Amanda-Users

Re: incremental backup not working

2006-06-07 04:36:33
Subject: Re: incremental backup not working
From: Paul Bijnens <paul.bijnens AT xplanation DOT com>
To: mario.lobo AT ipad.com DOT br
Date: Wed, 07 Jun 2006 10:26:32 +0200
On 2006-06-07 00:07, Mario Lobo wrote:
Hi to all; Forgive me for such a long post but I needed to post as much info I had so you guys could have a better picture of what is going on. The logs and config files bellow will detail the full story. Short story: Fisrt full backup of the cycle works great, down to the last byte !! First incremental backup of the cycle, only 3 clients work, all the others fail :(.

I have only partial answers.  No answers to your real problem.



No firewall issues involved. The server and the clients are open at the firewall to see each other, otherwise, how would the full backup work, right?. And I checked if the firewall rules were there, before running the incremental.

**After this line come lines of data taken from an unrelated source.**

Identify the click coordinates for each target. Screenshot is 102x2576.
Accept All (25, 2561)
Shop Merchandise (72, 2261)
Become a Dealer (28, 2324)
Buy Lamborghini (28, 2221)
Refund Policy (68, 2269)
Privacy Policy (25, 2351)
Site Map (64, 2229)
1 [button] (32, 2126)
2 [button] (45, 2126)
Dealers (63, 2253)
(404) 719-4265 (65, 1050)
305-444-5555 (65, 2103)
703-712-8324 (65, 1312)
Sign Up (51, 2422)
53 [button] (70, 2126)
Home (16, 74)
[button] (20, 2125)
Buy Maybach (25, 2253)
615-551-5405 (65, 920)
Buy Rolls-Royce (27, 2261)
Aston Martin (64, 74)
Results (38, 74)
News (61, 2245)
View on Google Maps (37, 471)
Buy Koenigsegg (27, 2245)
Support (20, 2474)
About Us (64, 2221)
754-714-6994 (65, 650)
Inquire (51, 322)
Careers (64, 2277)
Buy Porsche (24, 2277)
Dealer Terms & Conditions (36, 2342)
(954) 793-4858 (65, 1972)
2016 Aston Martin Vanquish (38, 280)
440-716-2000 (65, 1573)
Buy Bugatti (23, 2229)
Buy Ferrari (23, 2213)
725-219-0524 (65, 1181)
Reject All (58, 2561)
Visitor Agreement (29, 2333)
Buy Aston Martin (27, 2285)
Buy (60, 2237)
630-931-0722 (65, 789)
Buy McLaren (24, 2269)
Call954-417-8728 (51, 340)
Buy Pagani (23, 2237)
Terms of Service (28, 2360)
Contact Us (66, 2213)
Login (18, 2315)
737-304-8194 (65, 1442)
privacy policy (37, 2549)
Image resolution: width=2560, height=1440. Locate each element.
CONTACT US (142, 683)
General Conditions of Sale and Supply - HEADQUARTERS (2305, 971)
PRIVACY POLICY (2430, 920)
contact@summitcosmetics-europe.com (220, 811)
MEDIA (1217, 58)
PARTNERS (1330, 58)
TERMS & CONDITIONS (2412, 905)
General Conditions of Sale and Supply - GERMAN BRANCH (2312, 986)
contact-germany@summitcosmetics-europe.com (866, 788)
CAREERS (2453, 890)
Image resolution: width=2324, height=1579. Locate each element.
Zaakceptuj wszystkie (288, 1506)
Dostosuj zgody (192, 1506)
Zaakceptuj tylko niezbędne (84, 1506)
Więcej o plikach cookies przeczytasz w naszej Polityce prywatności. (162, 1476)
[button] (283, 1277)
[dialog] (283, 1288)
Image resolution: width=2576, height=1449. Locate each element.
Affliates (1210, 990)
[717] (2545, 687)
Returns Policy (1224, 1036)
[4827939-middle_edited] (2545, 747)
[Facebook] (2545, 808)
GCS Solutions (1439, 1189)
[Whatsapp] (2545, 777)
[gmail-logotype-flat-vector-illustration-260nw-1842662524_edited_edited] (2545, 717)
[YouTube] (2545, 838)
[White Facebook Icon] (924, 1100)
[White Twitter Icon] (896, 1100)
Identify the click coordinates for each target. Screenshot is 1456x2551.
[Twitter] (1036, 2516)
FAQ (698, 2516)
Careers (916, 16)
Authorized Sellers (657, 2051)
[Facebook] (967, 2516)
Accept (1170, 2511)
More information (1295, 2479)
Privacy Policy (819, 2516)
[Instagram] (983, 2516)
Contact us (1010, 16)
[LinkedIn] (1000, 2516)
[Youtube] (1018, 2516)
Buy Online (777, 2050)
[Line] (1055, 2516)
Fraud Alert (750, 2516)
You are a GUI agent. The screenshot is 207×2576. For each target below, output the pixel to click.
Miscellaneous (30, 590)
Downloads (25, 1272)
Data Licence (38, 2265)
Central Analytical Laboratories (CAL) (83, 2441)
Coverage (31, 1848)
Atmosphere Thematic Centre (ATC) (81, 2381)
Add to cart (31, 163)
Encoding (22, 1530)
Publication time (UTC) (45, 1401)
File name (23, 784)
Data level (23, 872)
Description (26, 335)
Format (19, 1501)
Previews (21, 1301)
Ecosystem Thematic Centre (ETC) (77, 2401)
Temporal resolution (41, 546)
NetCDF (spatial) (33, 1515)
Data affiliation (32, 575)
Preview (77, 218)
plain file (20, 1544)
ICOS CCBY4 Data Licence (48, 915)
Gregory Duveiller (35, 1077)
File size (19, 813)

Firewall is still not to be ruled out.
The first run, amanda had to estimate only full dumps. The subsequent runs Amanda will estimate for more levels: Amanda can ask an estimate
for level 0, level N, and leven N+1.
So the second run; it will as for a level 0 estimate + a level 1
estimate for all the DLE's.

Why?  Because Amanda will spread the level 0 over a complete dumpcycle.
The very first run, it needs to do all (most of the time people have
trouble here, because their tape is large enough to hold it all).
But already during the second run Amanda will schedule level 0 dumps
for about 1/runspercycle of the total amount of level 0 dumps.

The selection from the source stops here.